A Manitoba mother feels she's being bullied because she won't vaccinate her son against measles.
Aidan Walsh, a Grade 5 student at Shevchenko School in Vita, Man., has to study from home for up to three weeks because an older student may have been infected with the illness, and health officials have instructed parents to keep unvaccinated children away to stop the spread of infection, CBC News reports.
Walsh's mother, massage therapist Kim Paul, won't have her son immunized because the vaccine isn't mandatory in Canada. She feels that he's safe at home with homeopathic remedies.
But that also means she has to take him to work and help him with his studies.
"To me it almost seems like a bullying situation, you know, get the needle, get the needle, if you don't get the needle you can't go," Paul told the network.
Provincial health officials circulated a letter on March 25 saying that parents would be asked to keep unvaccinated kids away from school to prevent infection and "ensure his/her safety as well as the safety of his/her peers."
Students have to stay home if they show symptoms of measles such as a fever of 38.3 degrees Celsius or higher; a cough, runny nose or red eyes; or a red rash three to seven days after the fever begins.

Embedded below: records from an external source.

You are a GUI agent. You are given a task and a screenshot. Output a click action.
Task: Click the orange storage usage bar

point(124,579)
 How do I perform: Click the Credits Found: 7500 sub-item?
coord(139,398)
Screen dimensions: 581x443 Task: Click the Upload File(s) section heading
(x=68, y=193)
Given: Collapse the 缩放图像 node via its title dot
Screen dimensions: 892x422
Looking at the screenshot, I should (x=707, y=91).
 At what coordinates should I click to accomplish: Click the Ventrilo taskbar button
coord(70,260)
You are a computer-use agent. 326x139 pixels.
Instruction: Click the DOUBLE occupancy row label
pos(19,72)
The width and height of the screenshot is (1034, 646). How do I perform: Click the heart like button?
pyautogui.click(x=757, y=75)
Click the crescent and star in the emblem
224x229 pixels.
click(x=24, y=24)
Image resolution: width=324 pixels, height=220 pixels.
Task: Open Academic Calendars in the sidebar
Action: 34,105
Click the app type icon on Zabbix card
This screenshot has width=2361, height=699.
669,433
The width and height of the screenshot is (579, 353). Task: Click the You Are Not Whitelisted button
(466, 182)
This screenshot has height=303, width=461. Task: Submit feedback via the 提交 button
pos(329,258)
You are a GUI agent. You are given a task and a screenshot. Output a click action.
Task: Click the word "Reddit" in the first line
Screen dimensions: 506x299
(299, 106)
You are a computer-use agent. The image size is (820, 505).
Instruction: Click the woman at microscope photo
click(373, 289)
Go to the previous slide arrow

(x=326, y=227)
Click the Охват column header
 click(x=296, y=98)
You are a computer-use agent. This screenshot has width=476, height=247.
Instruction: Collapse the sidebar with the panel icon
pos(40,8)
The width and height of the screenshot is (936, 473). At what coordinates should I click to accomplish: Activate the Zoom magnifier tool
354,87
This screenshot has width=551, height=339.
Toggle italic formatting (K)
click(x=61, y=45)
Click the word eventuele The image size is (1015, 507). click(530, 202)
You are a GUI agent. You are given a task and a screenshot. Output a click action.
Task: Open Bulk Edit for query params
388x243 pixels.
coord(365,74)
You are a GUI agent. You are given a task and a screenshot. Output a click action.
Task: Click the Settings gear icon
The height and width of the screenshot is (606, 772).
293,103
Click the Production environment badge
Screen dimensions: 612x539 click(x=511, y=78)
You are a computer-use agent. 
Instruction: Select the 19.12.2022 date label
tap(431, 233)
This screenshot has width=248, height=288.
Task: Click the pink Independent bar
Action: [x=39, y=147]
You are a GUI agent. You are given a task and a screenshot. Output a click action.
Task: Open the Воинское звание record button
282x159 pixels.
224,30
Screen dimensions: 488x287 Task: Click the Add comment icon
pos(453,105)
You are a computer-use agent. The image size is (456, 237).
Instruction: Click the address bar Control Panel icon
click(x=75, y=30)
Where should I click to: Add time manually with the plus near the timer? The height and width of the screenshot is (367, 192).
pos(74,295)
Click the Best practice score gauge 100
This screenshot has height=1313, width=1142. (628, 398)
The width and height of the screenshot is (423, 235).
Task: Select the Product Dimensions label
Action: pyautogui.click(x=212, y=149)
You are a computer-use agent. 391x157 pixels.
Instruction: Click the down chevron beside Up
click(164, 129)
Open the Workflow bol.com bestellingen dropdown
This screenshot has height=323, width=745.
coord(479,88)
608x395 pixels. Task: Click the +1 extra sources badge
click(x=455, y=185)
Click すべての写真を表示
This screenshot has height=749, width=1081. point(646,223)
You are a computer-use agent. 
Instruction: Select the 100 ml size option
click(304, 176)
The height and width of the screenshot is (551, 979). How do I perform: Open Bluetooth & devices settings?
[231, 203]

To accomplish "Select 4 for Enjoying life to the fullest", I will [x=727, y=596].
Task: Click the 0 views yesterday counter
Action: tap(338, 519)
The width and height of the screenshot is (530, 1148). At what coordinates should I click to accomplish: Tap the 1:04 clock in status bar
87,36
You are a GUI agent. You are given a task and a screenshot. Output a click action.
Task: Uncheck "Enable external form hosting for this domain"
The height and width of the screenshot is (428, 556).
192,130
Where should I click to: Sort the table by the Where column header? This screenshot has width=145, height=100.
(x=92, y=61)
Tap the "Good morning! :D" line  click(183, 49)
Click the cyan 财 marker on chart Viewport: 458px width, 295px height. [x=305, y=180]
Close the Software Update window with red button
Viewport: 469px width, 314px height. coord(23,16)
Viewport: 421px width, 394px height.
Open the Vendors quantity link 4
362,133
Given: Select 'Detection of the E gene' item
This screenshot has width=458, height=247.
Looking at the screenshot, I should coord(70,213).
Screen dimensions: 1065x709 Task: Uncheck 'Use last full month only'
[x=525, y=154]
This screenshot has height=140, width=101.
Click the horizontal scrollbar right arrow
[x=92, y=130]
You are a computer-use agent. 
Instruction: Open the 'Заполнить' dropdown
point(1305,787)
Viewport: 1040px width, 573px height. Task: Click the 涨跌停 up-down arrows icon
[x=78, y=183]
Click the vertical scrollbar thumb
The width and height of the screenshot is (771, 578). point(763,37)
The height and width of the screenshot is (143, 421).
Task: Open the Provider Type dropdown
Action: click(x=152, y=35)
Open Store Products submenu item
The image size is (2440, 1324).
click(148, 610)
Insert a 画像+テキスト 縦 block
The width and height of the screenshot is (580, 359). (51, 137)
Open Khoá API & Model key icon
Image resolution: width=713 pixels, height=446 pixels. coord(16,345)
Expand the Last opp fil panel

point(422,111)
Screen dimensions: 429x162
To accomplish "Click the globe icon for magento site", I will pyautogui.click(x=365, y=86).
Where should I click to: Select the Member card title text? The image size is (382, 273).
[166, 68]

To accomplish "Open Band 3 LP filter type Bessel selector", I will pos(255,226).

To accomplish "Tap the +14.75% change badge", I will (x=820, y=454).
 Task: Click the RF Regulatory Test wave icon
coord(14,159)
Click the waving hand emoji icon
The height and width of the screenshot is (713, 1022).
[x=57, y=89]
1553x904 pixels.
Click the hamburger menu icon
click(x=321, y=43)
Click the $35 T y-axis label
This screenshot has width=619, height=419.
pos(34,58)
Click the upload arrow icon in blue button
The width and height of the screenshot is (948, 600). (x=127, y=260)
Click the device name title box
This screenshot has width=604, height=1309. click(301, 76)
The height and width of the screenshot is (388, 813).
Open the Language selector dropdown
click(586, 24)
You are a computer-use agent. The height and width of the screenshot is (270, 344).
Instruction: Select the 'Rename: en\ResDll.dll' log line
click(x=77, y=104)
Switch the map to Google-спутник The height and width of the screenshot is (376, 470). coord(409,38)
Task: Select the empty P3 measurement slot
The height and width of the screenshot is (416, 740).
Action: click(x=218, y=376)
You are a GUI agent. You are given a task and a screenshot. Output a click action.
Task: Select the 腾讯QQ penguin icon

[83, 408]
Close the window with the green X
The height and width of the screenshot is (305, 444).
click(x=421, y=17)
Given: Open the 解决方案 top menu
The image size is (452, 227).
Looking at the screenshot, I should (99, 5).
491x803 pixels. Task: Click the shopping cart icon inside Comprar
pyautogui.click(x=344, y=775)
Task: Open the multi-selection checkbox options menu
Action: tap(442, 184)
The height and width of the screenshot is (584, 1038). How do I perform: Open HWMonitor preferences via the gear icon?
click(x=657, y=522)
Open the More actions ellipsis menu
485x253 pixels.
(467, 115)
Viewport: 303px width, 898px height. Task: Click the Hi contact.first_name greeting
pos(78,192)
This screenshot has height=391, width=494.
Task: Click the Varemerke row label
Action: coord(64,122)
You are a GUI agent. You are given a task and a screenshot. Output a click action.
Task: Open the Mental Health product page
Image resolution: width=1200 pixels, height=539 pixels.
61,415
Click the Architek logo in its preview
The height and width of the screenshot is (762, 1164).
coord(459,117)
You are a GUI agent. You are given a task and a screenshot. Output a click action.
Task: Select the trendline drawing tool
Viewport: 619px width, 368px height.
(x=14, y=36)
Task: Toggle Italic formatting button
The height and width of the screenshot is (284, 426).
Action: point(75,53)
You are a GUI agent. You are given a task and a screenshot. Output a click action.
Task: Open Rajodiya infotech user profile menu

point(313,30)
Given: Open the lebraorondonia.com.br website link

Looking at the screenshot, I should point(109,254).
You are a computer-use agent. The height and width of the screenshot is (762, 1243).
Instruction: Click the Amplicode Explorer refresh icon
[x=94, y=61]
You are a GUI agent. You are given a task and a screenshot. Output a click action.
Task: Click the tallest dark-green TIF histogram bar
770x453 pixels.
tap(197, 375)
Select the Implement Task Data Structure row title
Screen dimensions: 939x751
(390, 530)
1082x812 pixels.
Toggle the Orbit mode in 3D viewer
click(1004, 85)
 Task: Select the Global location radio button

The province enacted the policy after four cases of measles were reported across Manitoba in March, CKDM radio said.
Two of those cases were noted in Winnipeg, one in Selkirk and another in Winkler, said Manitoba Health.
Communities across Canada are dealing with measles this year.
There have been 375 cases reported in British Columbia's Fraser Valley, five in Calgary, one in Edmonton, 11 in Regina and 11 in Ontario.
Paul is hardly the first parent who has refused to vaccinate her children.
More than 100 students at Western Canada High School in Calgary have been asked to stay home until April 21 because they haven't been vaccinated against measles.
TV host Jenny McCarthy has taken enormous criticism because she has said that vaccines can lead to autism.
The host of "The View" was slammed on Twitter when she hosted an "#JennyAsks" segment last month, asking users, "Most important trait you look for in mate?"
One person responded, "Someone who vaccinates, because I'd want our kids to survive."
The National Autism Association (NAA) supports McCarthy's cause, saying on its website that vaccinations can "trigger or exacerbate" autism in some children.
They say this despite the fact that no connection being found between vaccines and autism, The New Yorker reported.
Meanwhile, "The Hills" star Kristin Cavallari also fears that vaccines can cause autism, adding that they can also lead to "asthma, allergies, ear infections, all kinds of things. We feel like we are making the best decision for our kids."